- where to go to college
- what to major in
- changing my major
- choosing theatre arts as the alternate major
- sending my resumé to the firm at which i work
- living on campus my sophomore year at last minute
- living at argyle house with ex-best friend my senior year
- deciding not to live with said ex-best friend
- breaking up with The Ex
- deciding to live on the far end of town with no car
- deciding to move to the current apartment in which i reside the following year
- buying a car
- deciding to move out early and move in with my friend jason in burnsville...
that said, internet shopping really might be the greatest gift technology has bestowed upon me. it's a pretty anonymous method of doing my research. unfortunately, it's kind of hard to get a feel for the true majesty of a home when all you have is a pixillated 2" x 3" picture of the living room. this means that in order to find the place i want to buy, i'm going to have to deal with some of the pushiest salespeople: realtors.
maybe i can just keep renting until i inherit someone else's house.
***
yesterday was a monumental day for me. it was the fourth of july. historically, that's the day america gained its independence. and historically, it's one of my favorite holidays. something about the fourth of july always makes me feel good, even though i used to spend the majority of my independence days marching in parades in a silly heavy wool marching band uniform. i'm not the kind of person who would describe himself as particularly patriotic, but the timing of the fourth of july pretty much always agrees with me. for some people, it's a great excuse to begin drinking at 10 in the morning, and for other people, parades are just rockin. for me, it's just good timing. it's a day off of work, and it's a day that largely has no purpose, at least until sunset when fireworks begin. most people don't do much on the fourth of july, and i am no exception. this is why yesterday was so monumental.

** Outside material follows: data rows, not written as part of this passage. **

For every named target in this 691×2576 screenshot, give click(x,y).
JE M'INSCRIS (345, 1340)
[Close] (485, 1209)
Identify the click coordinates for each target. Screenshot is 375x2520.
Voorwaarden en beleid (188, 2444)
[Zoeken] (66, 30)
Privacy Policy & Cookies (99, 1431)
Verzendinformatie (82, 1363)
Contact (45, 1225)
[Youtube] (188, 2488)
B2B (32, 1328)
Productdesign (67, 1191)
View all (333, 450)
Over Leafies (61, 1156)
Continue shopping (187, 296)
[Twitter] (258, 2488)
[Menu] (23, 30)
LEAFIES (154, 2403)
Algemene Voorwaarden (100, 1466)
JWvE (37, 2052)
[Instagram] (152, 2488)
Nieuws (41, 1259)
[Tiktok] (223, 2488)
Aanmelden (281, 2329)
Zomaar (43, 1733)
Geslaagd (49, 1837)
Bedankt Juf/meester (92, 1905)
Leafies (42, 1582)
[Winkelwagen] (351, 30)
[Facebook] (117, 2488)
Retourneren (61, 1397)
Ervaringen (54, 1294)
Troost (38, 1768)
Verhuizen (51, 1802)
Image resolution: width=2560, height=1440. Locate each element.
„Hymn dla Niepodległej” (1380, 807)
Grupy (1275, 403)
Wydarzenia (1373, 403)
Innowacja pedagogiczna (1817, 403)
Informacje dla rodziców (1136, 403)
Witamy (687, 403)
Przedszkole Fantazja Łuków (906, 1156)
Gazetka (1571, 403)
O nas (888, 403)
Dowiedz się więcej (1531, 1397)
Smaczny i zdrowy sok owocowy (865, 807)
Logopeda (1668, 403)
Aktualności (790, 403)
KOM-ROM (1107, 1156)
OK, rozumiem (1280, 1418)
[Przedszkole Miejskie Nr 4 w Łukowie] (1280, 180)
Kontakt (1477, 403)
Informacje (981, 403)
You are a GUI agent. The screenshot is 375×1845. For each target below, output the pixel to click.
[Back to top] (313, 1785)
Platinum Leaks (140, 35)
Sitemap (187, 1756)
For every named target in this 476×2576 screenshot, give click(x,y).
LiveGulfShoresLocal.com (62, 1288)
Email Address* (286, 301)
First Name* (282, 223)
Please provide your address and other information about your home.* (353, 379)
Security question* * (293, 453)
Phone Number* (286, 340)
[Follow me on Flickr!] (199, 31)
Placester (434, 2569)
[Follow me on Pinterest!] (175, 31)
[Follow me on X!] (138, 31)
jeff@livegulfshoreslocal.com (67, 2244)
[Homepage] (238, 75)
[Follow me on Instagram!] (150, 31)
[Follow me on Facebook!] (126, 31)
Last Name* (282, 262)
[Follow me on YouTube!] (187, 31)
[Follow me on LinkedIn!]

as i might have mentioned, i've spent a lot of my free time (and by a lot i pretty much mean all of it) avoiding my apartment. that has been cause for some considerable discord within my sanity, but it's no better than going home and being so uncomfortable that i pace around my room for hours. so you see, lately, it's been kind of a no-win situation for me. yesterday was different, sort of. i got up and, as usual, felt as if i needed to be somewhere else doing something, so i jumped in the car, topped off my tank, and washed off my windshield. 80 miles per hour plus six hours' worth of bugs equals much more damage than my pathetic wipers can deal with, and there were actually so many bugs on there that my car smelled of old dead trout. NOT appealing in any way. anyhow, after that little pit stop, i headed in the direction of uptown so i could begin the neighborhood scoping and the grabbing of flyers. it's not the internet, but at least i can still avoid salespeople this way. after an hour or so of doing that, i had nothing and i was bored. note to self: house shopping isn't really going to be that fun.
i returned home. and i stayed there. for hours. as a matter of fact, i stayed at home yesterday until i left again for the fireworks at about 8:30. that's probably the most time i've allowed myself to live here without being asleep or having company over. it wasn't any more comfortable, though, and i certainly felt good about leaving when i left, but perhaps it's a start. i'm going to have to learn a little tolerance if i need to last another month and a half.
there's something else i should explain about myself. I DO NOT CALL PEOPLE. nobody on earth hates the phone as much as i do. there are some caveats to this rule, of course; if i told someone i was going to call at eight, i wouldn't give it a second thought. however, if someone leaves me a voicemail, i don't ever feel incredibly compelled to return it. and i certainly don't call people out of the blue. add to that the fact that most people who might have called me weren't even aware that i was in town, and you've got the perfect recipe for a boring evening. what can i say? making plans, it's not my forte. or even my mezzo-piano.
i figured that i know enough people in minneapolis by now that i can pretty much go just about anywhere and i'll see someone i know. this almost invariably never fails me. grocery shopping, target, spyhouse, theatres, restaurants, random street corners, and just about any other place i would ever want to go are always at least populated by one person i know. sometimes many. there really isn't much else to do on a fourth of july besides watching fireworks, and pretty much everyone in town goes to the stone arch bridge to do so. it wasn't going to be that hard to find someone i knew and tag along, right?
ha. right, yes. there are a lot of people who i have come into contact with at some point or another since i moved here who i do not know well enough to have a casual conversation but am nevertheless familiar with enough to say hello or at least wave. and ALL OF THOSE PEOPLE WERE ON THE BRIDGE. i should add that nobody who i actually knew was anywhere to be found for the first couple runs i did back and forth. i found myself fabricating the most ridiculous scenarios to get out of the awkward conversations in which i kept finding myself. "yes, you see, i have friends who i was going to meet on the other side of the bridge, but none of them appear to be answering their cell phones. it's quite possible that they were overrun by a herd of mastodons, or that perhaps they no longer wish to be my friend. however, i must find them before 9:12 to ascertain this or we might have a serious problem, so i must continue on. nice to see you, my friend. perhaps i'll give you a call sometime." yeah, right. i even faked receiving a phone call to get out of one conversation.